The United States of Data
If we wanted to combine all of the world’s geographic data in a single place, we must not just compile and document geographic data, but also compile and document data geography. In the case of the US, I learned the hard way that the laws, resources, and culture around open geographic data varies tremendously state to state. So I have produced a spreadsheet of my results, along with the map below. I only compiled laws that relate to the two most essential types of data, both parcels (also known as “cadastral” data – both technical words for properties or lots) and property tax assessor’s data (also known by various names). In the map, blue states are open and red states are closed (color choices are not innuendos of party politics). Any state that has any restrictions, non-commercial or otherwise, are considered closed (see the spreadsheet for details on any state). For any geographic (GIS) data other than parcel and assessor data, the ratings may or may not correspond, but the spreadsheet is still a very useful place to start.
I built this by emailing one place in each state, asking them to provide me with the exact laws that justified their fees. It was efficient, and a lesson in how to compile laws and information in general, which I have documented on another page. The list is not 100% certain, but close enough – for a few states, I had to fill in the gaps after reading their laws, and I may have missed something as far as exceptions. As always, if anyone wants to participate, they can simply ask to share the spreadsheet or email me. This is going to be useful for what we are doing, but it is also of course useful for anyone who wants to use data in a given place or state, for whatever purpose.

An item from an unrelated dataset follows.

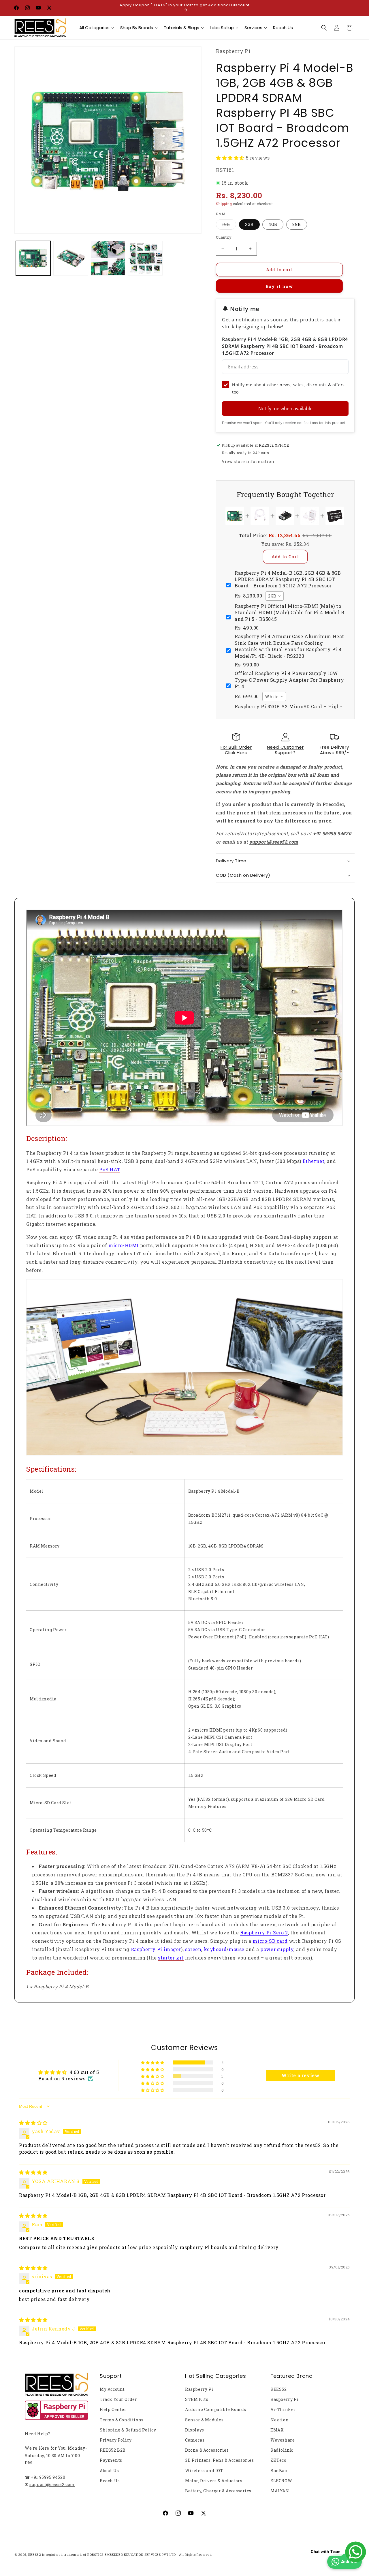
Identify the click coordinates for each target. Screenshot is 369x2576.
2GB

In case you are wondering, I did this for MapStory Local, an effort to map all of human settlement in history – if you don’t know about the effort, I suggest you read a quick overview for some context. In the case of the US, parcel and assessor data is the most useful data for MapStory Local, as it usually has the date that buildings were built on each property, the whole reason we can animate entire cities and counties without much effort.
I am not sure how things vary country to country – I do know that at least one country, the Netherlands, has combined all of its building data in a single place where it can be downloaded, a dataset that I have on a hard drive and I should perhaps break into smaller pieces and upload into MapStory. The United States is another story – most jurisdictions in the United States above a population of 30,000 have geographic data, which would need to be combined place by place, and state by state into a single dataset. People are slowly realizing that while you may think that data can simply be stored on personal hard drives, sharing data openly is what you should do, and eventually will be seen as the way things are done, and for good reason.
This is a longer article, serving the purpose of explaining the problems one often faces in collecting data, and it introduces the problems with open records laws in general, aiming particularly towards governments that have such laws and policies and should change them.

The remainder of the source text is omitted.